Onlar, inkâr eden ve sizin Mescidi Haram'ı ziyaretinizi ve bekletilen kurbanların yerlerine ulaşmasını menedenlerdir. Eğer (Mekke'de) kendilerini henüz tanımadığınız mümin erkeklerle mümin kadınları bilmeyerek çiğnemeniz sebebiyle üzüntüye kapılmanız ihtimali olmasaydı (Allah savaşı önlemezdi). Dilediklerine rahmet etmek için Allah böyle yapmıştır. Eğer onlar birbirinden ayrılmış olsalardı elbette onlardan inkâr edenleri elemli bir azaba çarptırırdık.

Ömer Nasuhi Bilmen

Onlar, o kimselerdir ki kâfir oldular ve sizi Mescid-i Haram´dan men eylediler. Kurbanları da mahalline varmaktan mahpus bıraktılar. Eğer bilmediğiniz mü´min erkekler ile imân sahibesi kadınlar bulunmasa idi, onları bilmeksizin çiğneyip de o yüzden sizi bilmeksizin bir meşakkat, bir keder, bir teessüf (isabet etmeyecek olsa idi) elbette ellerini onlardan çektirmezdi fakat çektirdi, tâ ki, Allah dilediğini rahmeti içine girdirsin. Eğer onlar seçilmiş olsalar idi, elbette onlardan kâfir olanları elîm bir azab ile muazzeb kılardık.

Rowwad Translation Center

Onlar, sizin Kâbe’yi ziyaret etmenize ve bekletilen kurbanların yerlerine ulaşmasına engel olan kâfirlerdir. Eğer, oradaki henüz tanımadığınız iman etmiş erkeklerle iman etmiş kadınları bilmeyerek ezmeniz ve böylece size bir vebal gelecek olmasaydı, (Allah, Mekke’ye girmenize izin verirdi). Allah, dilediğini rahmetine koymak için böyle yapmıştır. Eğer (mü'minler) seçilip ayrılmış olsalardı elbette kâfirleri elem verici bir azaba çarptırırdık.

• Aşağıdakileri tamamlayın:
a: Kayıtlarda "Screen dimensions: 900x600" ifadesini içeren satırdan başlayıp "[x=463, y=253]" ifadesini içeren satırda bitirin. Bu satırları "keyword" yerine "product" koyarak yeniden yazın; geri kalan her şeyi değiştirmeyin.
b: Mescid-i Haram'ın ziyaretine engel olan inkârcıları anlatan ayet meallerini kaldıkları yerden sürdürün.

Tarif edilen öğeleri bulmaya yönelik kayıtlar:
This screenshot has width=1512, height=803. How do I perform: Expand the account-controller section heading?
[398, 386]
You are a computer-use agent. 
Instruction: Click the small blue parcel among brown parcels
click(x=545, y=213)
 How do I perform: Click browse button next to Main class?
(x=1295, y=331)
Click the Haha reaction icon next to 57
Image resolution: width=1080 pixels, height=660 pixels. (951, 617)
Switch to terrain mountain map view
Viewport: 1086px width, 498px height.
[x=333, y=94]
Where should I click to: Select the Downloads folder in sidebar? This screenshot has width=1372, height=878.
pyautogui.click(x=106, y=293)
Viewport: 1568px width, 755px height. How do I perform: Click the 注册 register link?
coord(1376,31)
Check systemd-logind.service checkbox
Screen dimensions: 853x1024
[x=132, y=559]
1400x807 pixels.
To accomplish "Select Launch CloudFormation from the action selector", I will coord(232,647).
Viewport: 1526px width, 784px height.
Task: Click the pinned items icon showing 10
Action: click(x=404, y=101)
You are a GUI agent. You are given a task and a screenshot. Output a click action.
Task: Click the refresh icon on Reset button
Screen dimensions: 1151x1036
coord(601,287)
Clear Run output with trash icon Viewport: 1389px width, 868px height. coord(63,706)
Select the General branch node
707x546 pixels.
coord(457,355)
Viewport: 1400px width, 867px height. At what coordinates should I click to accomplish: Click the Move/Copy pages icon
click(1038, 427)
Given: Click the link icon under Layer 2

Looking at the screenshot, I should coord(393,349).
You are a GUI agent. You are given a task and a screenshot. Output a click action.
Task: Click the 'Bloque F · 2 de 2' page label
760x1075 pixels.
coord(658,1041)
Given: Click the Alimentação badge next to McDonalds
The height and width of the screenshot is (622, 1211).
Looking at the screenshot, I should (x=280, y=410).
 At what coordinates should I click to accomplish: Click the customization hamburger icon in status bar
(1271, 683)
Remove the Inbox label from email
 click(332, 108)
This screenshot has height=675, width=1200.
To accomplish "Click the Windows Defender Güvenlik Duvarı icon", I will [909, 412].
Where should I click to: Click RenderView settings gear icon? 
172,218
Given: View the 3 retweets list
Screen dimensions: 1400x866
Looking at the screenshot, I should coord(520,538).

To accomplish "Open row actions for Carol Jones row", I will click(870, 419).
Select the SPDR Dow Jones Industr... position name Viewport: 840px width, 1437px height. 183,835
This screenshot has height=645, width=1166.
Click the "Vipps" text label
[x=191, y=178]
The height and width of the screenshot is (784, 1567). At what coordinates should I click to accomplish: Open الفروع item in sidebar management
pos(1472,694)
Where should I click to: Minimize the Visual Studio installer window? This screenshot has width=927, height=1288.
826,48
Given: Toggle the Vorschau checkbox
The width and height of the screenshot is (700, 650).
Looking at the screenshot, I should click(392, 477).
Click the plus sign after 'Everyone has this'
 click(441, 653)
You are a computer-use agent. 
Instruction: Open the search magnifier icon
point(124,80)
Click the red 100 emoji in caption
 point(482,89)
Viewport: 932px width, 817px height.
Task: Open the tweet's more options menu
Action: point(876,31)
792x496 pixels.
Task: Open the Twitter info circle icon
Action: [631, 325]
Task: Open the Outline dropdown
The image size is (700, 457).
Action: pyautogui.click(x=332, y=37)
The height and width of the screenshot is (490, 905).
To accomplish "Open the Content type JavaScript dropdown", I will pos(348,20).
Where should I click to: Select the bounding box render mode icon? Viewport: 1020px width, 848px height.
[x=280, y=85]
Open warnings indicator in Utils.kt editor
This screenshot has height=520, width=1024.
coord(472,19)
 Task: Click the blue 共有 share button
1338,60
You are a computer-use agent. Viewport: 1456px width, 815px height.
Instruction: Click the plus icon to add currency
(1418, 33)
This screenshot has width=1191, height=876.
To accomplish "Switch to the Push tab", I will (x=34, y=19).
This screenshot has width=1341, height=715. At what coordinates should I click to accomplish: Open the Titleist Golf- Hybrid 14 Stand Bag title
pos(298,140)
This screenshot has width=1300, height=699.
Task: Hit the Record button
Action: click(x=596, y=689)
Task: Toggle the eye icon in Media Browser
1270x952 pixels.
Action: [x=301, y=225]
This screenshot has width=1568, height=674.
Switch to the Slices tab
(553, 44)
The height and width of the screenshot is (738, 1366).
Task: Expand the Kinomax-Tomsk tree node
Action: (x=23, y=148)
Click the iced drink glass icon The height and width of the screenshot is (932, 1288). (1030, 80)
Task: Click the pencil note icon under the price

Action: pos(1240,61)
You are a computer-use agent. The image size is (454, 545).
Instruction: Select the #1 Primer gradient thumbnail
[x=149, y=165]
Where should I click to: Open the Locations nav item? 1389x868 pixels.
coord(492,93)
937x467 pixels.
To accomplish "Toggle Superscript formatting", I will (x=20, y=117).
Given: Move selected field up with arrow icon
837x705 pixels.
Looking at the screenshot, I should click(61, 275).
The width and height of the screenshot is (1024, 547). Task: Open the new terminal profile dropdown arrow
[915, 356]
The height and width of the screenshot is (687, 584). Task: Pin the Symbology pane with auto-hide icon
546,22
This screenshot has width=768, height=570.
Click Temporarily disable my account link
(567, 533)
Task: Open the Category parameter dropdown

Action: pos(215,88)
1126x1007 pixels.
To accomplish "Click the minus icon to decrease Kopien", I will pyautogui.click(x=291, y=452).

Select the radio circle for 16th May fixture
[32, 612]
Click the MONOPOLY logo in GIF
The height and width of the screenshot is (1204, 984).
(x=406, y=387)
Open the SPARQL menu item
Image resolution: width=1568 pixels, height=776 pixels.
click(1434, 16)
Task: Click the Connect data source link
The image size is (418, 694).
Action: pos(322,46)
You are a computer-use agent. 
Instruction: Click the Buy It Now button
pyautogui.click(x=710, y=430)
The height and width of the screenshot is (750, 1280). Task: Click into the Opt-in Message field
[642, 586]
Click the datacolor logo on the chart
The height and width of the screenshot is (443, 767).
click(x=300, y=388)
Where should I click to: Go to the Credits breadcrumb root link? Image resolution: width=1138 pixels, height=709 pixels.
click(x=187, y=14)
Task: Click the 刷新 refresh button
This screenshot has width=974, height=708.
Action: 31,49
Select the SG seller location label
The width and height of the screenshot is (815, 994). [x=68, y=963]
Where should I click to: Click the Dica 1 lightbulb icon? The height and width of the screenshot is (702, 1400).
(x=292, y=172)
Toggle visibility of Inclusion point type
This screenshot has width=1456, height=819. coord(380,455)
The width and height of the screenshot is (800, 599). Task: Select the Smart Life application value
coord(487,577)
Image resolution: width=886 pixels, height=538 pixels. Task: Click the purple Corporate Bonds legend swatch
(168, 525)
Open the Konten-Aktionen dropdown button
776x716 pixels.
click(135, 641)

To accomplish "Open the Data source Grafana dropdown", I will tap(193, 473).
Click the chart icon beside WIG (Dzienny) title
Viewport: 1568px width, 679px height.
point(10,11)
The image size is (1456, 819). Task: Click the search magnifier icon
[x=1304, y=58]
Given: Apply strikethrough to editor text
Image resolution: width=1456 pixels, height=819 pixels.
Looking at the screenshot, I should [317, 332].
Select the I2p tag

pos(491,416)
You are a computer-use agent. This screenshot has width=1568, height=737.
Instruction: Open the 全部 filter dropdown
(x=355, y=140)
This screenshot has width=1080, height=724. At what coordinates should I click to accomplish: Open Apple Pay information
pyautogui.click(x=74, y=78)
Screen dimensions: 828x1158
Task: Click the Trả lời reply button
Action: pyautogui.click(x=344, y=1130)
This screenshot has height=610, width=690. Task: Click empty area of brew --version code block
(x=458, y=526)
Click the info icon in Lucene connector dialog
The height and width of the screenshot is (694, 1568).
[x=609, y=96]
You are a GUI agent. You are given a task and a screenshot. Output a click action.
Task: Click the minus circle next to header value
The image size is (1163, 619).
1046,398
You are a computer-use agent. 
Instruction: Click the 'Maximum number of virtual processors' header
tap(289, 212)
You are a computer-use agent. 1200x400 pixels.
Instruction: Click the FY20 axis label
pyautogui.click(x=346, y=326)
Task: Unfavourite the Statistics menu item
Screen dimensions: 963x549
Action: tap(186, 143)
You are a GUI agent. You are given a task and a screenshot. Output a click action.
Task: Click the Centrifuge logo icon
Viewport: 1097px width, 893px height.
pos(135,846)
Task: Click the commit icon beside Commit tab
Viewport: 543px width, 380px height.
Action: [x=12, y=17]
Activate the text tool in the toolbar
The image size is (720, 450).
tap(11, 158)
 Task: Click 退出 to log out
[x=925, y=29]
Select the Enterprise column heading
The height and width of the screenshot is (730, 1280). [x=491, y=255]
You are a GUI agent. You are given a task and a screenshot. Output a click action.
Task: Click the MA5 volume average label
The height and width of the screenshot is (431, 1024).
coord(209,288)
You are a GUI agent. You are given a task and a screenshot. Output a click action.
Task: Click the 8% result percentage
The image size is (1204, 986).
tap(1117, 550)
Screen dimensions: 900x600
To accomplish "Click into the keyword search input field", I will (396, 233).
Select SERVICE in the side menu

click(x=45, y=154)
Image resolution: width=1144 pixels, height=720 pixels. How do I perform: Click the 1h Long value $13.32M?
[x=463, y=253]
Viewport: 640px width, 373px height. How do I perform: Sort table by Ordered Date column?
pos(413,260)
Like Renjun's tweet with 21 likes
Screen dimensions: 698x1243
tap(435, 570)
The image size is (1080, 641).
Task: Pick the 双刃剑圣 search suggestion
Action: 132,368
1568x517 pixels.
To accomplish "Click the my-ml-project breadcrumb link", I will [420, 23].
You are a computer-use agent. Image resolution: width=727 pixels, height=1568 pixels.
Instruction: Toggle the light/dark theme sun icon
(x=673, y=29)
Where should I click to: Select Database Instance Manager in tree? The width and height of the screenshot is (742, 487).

• Beklenen çıktılar:
a:
Screen dimensions: 900x600
To accomplish "Click into the product search input field", I will (396, 233).
Select SERVICE in the side menu

click(x=45, y=154)
Image resolution: width=1144 pixels, height=720 pixels. How do I perform: Click the 1h Long value $13.32M?
[x=463, y=253]

b:
Şaban Piriş

Küfreden/kafir olan, sizi Mescid-i Haram’dan alıkoyanlar ve kurbanlıkları tutarak yerine ulaşmasına imkan vermeyenler onlardır. Eğer bilmeden kendilerini öldüreceğiniz ve bu sebeple de bir takım güçlüklere uğrayacağınız, tanımadığınız mü’min erkekler ve mü’min kadınlar olmasaydı... (Allah savaşa engel olmazdı.) Bu, Allah dilediğini rahmetine girdirsin, diyedir. Eğer (birbirlerinden) ayrılmış olsalardı, onlardan inkarcı olanları acı bir azapla cezalandırırdık.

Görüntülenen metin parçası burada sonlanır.